In Translation: July Fiction and Poetry

Story collections from an Italian-speaking Swiss writer and a Norwegian writer, a novel about psychological trauma stemming from the Holocaust, and a poetry collection from China’s first major poet: these are the gems that you can get your hands on this month.

I Am the Brother of XX by Fleur Jaeggy, translated from the Italian by Gini Alhadeff (New Directions, July 25, 128 pages)

This latest collection from the brilliant Swiss author and translator includes stories about famous writers (Calvino, Brodsky, Bachmann), baronesses, visionaries, and more.
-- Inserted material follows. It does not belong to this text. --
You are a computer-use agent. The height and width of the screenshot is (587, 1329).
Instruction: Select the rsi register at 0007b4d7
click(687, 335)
With critics calling her work disturbing, haunting, and incredibly moving, I Am the Brother of XX is a must-read.


Knots by Gunnhild Øyehaug, translated from the Norwegian by Kari Dickson (FSG, July 11, 176 pages)
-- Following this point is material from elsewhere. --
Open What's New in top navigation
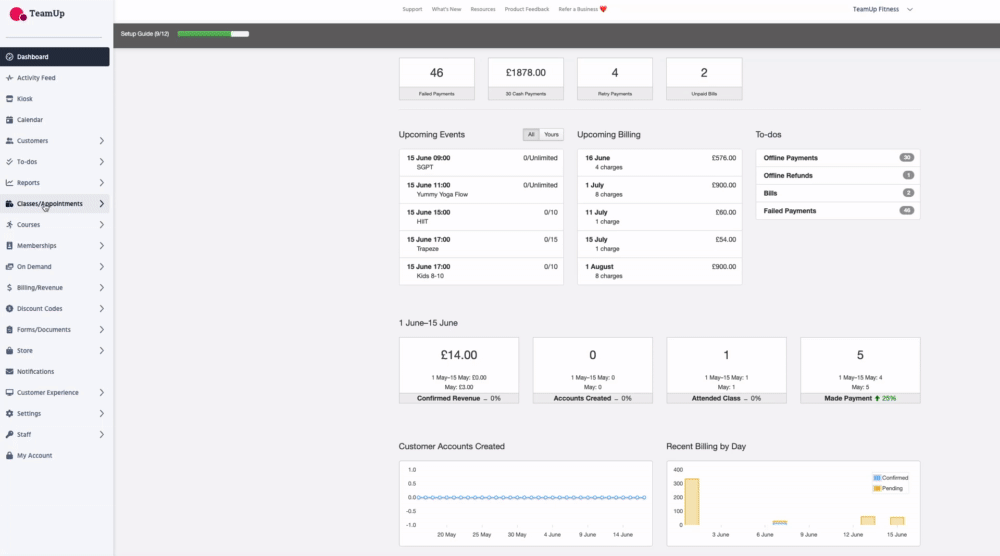 pos(446,9)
Like Fleur Jaeggy’s collection, Knots explores the strange and unexpected, but this time with even more of a bent toward the surreal and absurd. In ways both literal and figurative (an uncuttable umbilical cord, a dissatisfied deer), the characters in these stories tie themselves in knots despite themselves. Øyehaug has won many awards as a poet, essayist, and fiction writer.

Eichmann’s Executioner by Astrid Dehe and Achim Engstler, translated from the German by Helen MacCormac and Alyson Coombes (The New Press, July 18, 208 pages)
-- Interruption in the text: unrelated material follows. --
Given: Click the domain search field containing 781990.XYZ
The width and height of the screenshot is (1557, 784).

The first book in English by this German writing duo, Eichmann’s Executioner fictionalizes the story of the man who was chosen to execute the infamous Nazi. Focusing on the psychological aftermath of the execution and the main character’s conflicted memories and beliefs, Eichmann’s Executioner takes its place with other works of trauma literature focusing on the devastation wrought by the Holocaust.

The Songs of Chu: An Anthology of Ancient Chinese Poetry by Qu Yuan and Others by Yuan Qu, translated by Gopal Sukhu (Columbia University Press, July 11, 256 pages)

What Homer did for Western literature, Qu Yuan (?340-278 BC) did for Chinese literature. As the first person in China to become famous for his poetry, Qu Yuan wrote works that derive their imagery from shamanistic ritual. This new translation strives to evoke what these poems might have meant to those for whom it was originally intended and account for recent discoveries about the state of Chu.